_To do_:
Upon reaching the line containing "This screenshot has width=1252, height=729.", output that line and all remaining lines exactly, through the end of the entries, and output nothing before it.

Input records START

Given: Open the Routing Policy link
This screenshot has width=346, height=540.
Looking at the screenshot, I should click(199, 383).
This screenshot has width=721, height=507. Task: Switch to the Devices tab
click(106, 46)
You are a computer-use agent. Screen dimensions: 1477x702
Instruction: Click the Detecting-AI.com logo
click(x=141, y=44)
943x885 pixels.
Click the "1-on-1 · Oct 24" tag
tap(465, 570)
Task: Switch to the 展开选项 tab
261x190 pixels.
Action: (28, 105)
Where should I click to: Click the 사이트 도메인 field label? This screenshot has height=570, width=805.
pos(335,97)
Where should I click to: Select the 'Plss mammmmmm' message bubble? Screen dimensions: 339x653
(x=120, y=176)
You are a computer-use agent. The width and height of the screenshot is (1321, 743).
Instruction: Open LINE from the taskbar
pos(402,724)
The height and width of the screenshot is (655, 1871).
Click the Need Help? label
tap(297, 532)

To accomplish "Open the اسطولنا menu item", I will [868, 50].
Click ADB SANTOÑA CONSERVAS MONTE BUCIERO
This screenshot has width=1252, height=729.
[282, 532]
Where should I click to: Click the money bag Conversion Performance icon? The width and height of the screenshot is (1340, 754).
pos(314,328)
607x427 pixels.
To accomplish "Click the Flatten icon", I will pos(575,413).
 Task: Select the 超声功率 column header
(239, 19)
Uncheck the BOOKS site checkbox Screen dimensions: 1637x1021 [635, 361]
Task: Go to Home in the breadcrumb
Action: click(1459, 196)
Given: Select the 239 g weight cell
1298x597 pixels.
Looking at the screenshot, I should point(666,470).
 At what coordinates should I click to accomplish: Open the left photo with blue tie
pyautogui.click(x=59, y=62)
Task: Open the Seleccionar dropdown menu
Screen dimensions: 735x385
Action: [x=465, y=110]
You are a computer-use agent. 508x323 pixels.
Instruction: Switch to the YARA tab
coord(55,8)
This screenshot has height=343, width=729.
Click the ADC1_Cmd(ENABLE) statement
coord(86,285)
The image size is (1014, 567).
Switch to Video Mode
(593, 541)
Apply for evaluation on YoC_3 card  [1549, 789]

Input records END

_Your solution_:
This screenshot has width=1252, height=729.
[282, 532]
Where should I click to: Click the money bag Conversion Performance icon? The width and height of the screenshot is (1340, 754).
pos(314,328)
607x427 pixels.
To accomplish "Click the Flatten icon", I will pos(575,413).
 Task: Select the 超声功率 column header
(239, 19)
Uncheck the BOOKS site checkbox Screen dimensions: 1637x1021 [635, 361]
Task: Go to Home in the breadcrumb
Action: click(1459, 196)
Given: Select the 239 g weight cell
1298x597 pixels.
Looking at the screenshot, I should point(666,470).
 At what coordinates should I click to accomplish: Open the left photo with blue tie
pyautogui.click(x=59, y=62)
Task: Open the Seleccionar dropdown menu
Screen dimensions: 735x385
Action: [x=465, y=110]
You are a computer-use agent. 508x323 pixels.
Instruction: Switch to the YARA tab
coord(55,8)
This screenshot has height=343, width=729.
Click the ADC1_Cmd(ENABLE) statement
coord(86,285)
The image size is (1014, 567).
Switch to Video Mode
(593, 541)
Apply for evaluation on YoC_3 card  [1549, 789]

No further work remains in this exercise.